Re: Parallel query vs smart shutdown and Postmaster death

From: Thomas Munro <thomas(dot)munro(at)gmail(dot)com>
To: Arseny Sher <a(dot)sher(at)postgrespro(dot)ru>
Cc: pgsql-hackers <pgsql-hackers(at)postgresql(dot)org>
Subject: Re: Parallel query vs smart shutdown and Postmaster death
Date: 2019-03-18 03:55:02
Message-ID: CA+hUKG+7m3hvhf8LBRftnpX6FmYa282XtgFhjw=aLd1RBxi-Bg@mail.gmail.com
Views: Raw Message | Whole Thread | Download mbox | Resend email
Thread:
Lists: pgsql-hackers

On Sun, Mar 17, 2019 at 5:53 PM Arseny Sher <a(dot)sher(at)postgrespro(dot)ru> wrote:
> Thomas Munro <thomas(dot)munro(at)gmail(dot)com> writes:
>
> > 1. Why does pmdie()'s SIGTERM case terminate parallel workers
> > immediately? That breaks aborts running parallel queries, so they
> > don't get to end their work normally.
> > 2. Why are new parallel workers not allowed to be started while in
> > this state? That hangs future parallel queries forever, so they don't
> > get to end their work normally.
> > 3. Suppose we fix the above cases; should we do it for parallel
> > workers only (somehow), or for all bgworkers? It's hard to say since
> > I don't know what all bgworkers do.
>
> Attached patch fixes 1 and 2. As for the 3, the only other internal
> bgworkers currently are logical replication launcher and workers, which
> arguably should be killed immediately.

Hi Arseny,

Thanks for working on this! Yes, it seems better to move forwards
rather than backwards, and fix this properly as you have done in this
patch.

Just a thought: instead of the new hand-coded loop you added in
pmdie(), do you think it would make sense to have a new argument
"exclude_class_mask" for SignalSomeChildren()? If we did that, I
would consider renaming the existing parameter "target" to
"include_type_mask" to make it super clear what's going on.

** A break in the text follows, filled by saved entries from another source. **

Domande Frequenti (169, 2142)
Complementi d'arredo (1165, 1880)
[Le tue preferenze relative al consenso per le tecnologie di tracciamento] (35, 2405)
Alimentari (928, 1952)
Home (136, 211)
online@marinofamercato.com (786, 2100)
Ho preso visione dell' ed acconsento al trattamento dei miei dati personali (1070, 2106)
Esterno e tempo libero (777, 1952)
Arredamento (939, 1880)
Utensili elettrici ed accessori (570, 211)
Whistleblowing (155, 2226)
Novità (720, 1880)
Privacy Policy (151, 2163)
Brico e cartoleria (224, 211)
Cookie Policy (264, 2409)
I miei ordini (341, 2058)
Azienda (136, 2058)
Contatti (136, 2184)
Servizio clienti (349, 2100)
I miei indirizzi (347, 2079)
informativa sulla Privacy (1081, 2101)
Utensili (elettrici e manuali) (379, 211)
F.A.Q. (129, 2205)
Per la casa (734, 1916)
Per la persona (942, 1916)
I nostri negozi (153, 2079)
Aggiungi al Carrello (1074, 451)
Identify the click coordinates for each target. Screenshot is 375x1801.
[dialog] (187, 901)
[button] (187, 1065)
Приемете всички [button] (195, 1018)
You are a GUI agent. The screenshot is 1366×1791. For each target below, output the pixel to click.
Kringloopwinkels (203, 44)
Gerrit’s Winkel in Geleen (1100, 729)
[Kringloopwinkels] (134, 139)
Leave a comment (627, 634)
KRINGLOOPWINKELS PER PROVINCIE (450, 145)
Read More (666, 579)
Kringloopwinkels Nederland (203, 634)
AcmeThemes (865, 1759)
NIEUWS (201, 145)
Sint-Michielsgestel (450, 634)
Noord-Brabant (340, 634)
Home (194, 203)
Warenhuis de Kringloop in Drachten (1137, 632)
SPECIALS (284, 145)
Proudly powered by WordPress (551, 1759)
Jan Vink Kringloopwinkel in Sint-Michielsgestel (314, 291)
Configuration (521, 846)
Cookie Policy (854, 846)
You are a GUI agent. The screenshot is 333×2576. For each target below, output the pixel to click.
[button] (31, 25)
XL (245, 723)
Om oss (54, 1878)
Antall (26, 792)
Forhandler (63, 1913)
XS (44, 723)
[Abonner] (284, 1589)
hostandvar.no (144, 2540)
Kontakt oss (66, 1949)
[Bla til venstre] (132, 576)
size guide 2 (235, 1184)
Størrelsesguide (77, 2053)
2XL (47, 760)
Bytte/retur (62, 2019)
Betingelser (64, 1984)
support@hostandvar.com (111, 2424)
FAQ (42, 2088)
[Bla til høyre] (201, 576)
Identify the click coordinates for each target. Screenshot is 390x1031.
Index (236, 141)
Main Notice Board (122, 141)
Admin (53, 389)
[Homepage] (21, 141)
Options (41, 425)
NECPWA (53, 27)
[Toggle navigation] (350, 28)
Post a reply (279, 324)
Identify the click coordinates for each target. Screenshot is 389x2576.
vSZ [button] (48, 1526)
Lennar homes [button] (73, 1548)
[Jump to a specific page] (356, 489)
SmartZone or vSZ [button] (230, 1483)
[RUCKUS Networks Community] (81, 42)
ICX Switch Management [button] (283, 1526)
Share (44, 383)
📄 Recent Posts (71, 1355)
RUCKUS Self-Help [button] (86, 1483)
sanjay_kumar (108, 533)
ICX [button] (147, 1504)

> > Here's an initial sketch of a
> > patch like that: it gives you "ERROR: parallel worker failed to
> > initialize" and "HINT: More details may be available in the server
> > log." if you try to run a parallel query.
>
> Reporting bgworkers that postmaster is never going to start is probably
> worthwhile doing anyway to prevent potential further deadlocks like
> this. However, I think there is a problem in your patch: we might be in
> post PM_RUN states due to FatalError, not because of shutdown. In this
> case, we shouldn't refuse to run bgws in the future. I would also merge
> the check into bgworker_should_start_now.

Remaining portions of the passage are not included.